▶ _WHAT IS BEING ASKED_: Having located "Where should I", write out its line and the remaining lines of the material exactly, the last one included, but not the pictures.
□ □ □ □ □ □ □
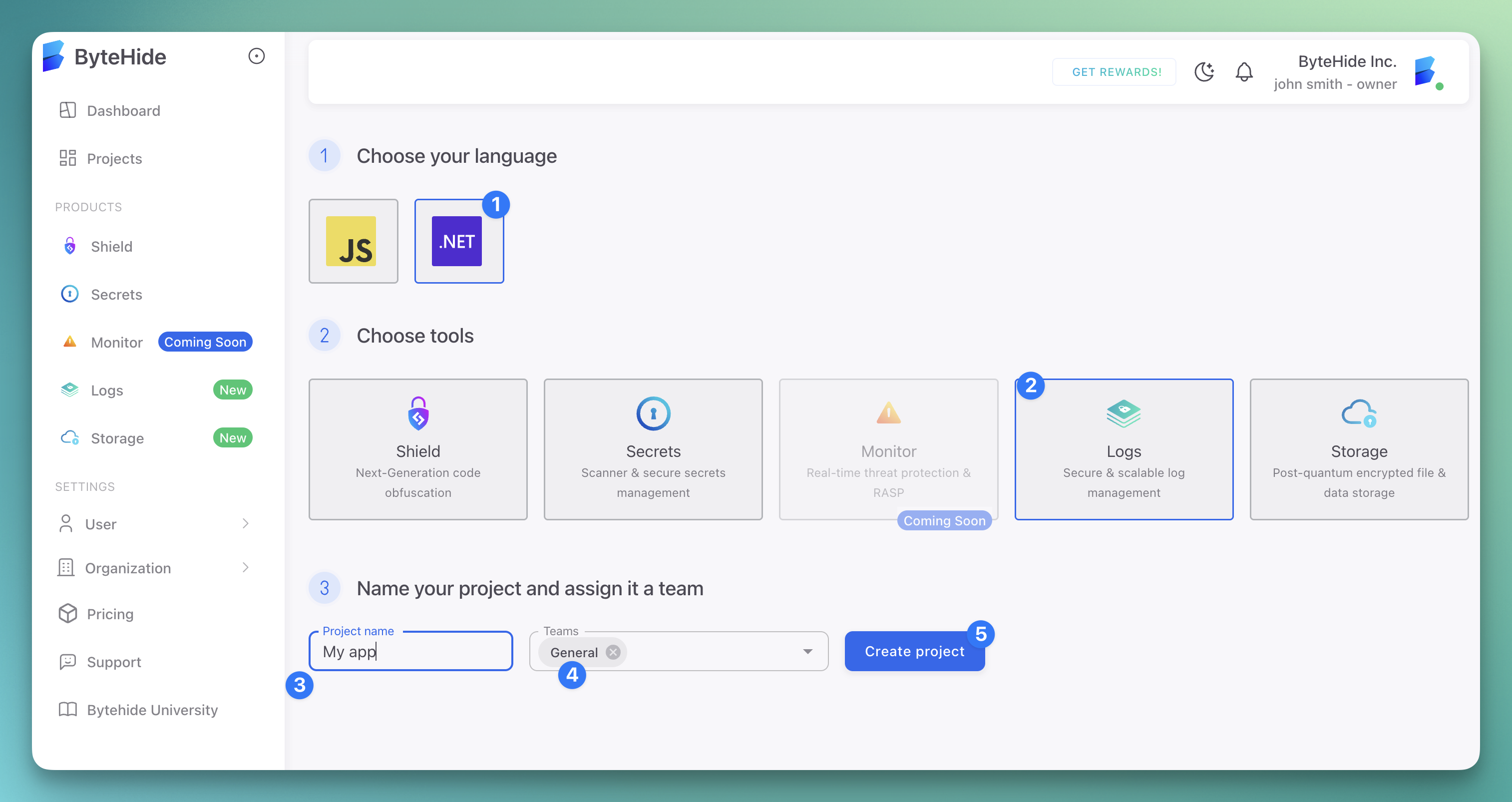The width and height of the screenshot is (1512, 802).
Task: Select the .NET language tile
Action: coord(458,241)
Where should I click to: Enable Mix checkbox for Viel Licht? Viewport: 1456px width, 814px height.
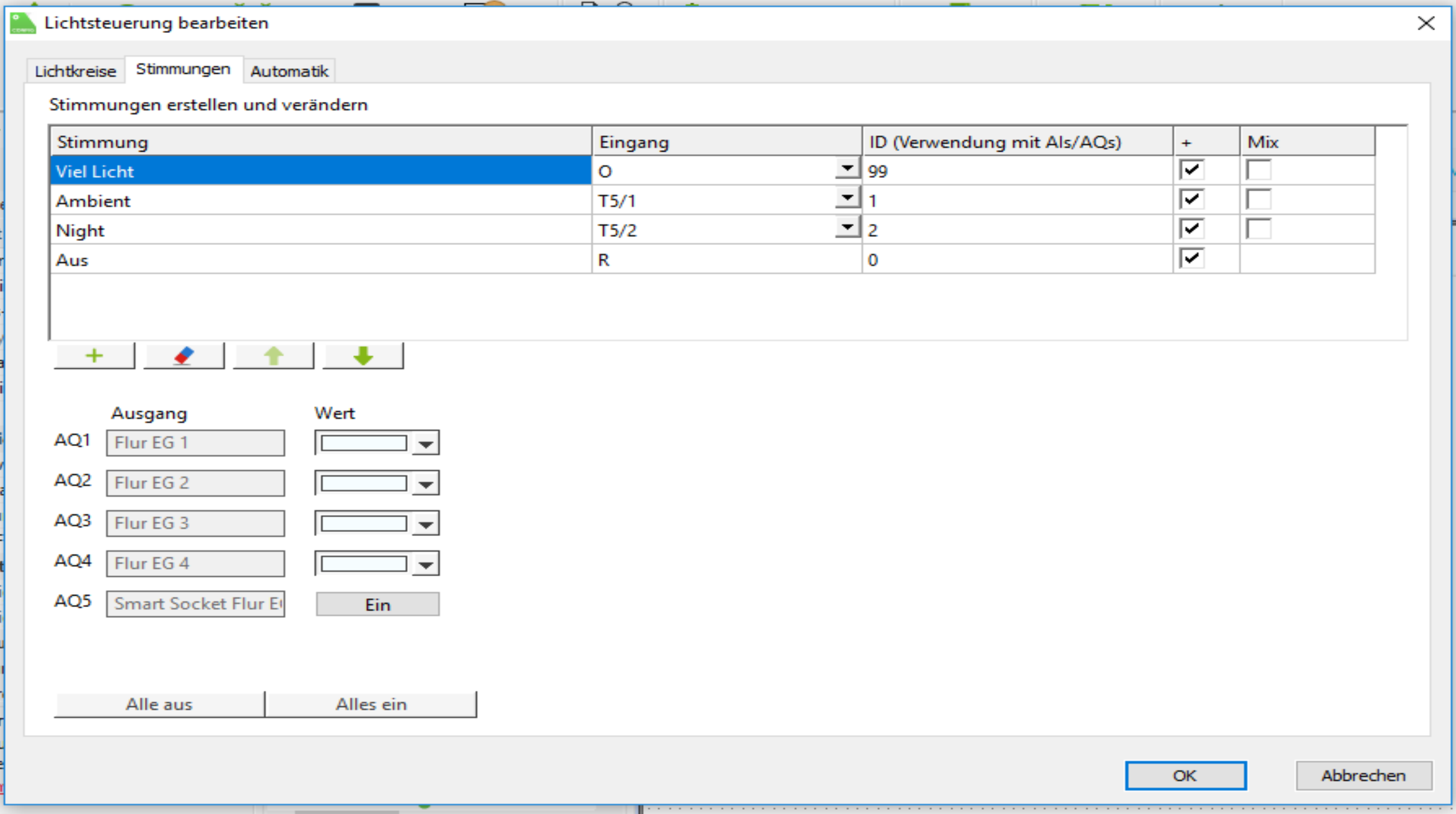pos(1258,170)
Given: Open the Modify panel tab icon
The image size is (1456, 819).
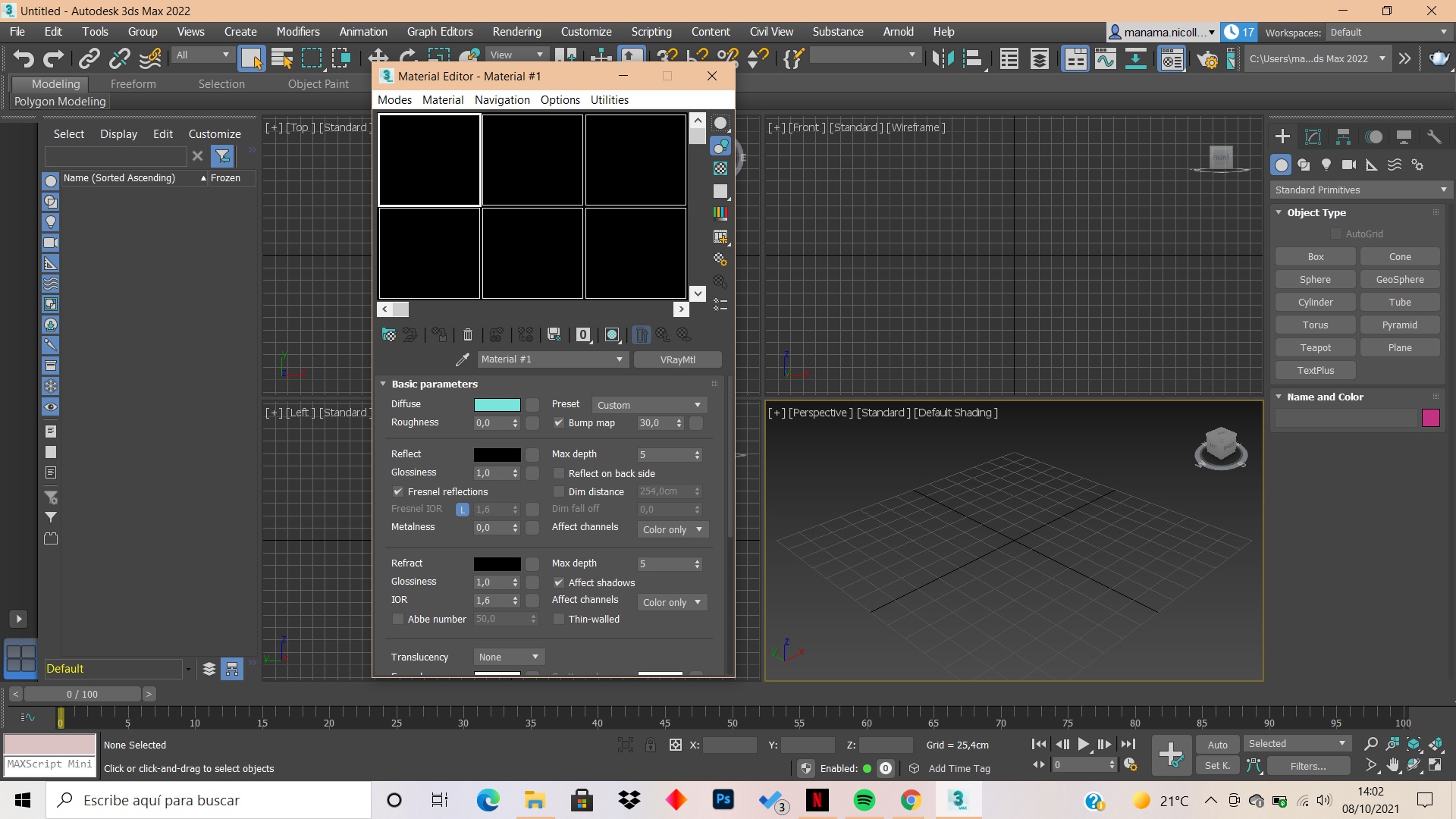Looking at the screenshot, I should pos(1313,136).
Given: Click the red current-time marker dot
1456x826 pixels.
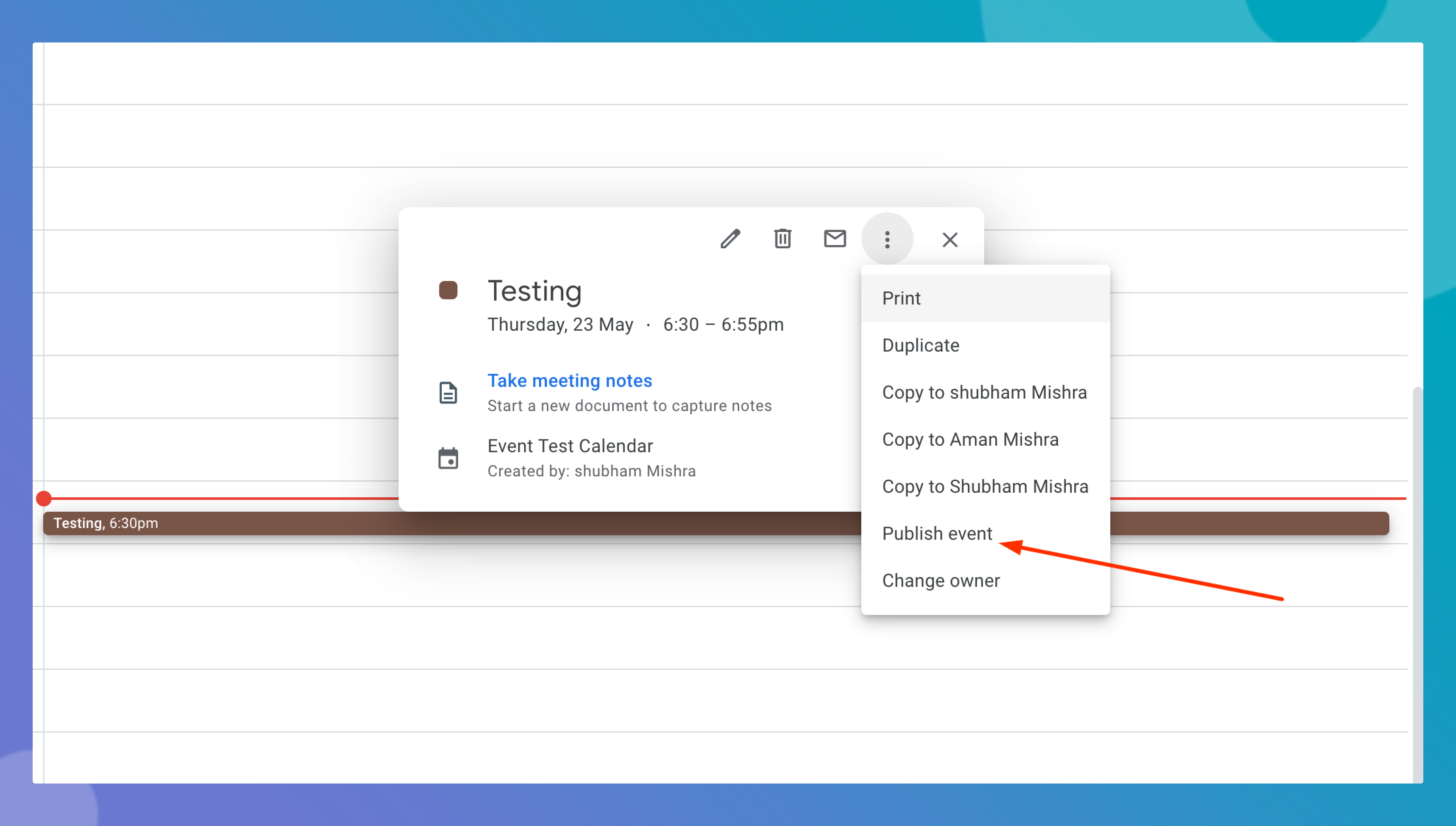Looking at the screenshot, I should tap(44, 499).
□ □ □ □ □ □ □
▶ _SOLUTION TO THE EXERCISE_:
Where should I click to: Enable Mix checkbox for Viel Licht? Viewport: 1456px width, 814px height.
pos(1258,170)
Given: Open the Modify panel tab icon
The image size is (1456, 819).
Looking at the screenshot, I should pos(1313,136).
Given: Click the red current-time marker dot
1456x826 pixels.
Looking at the screenshot, I should tap(44, 499).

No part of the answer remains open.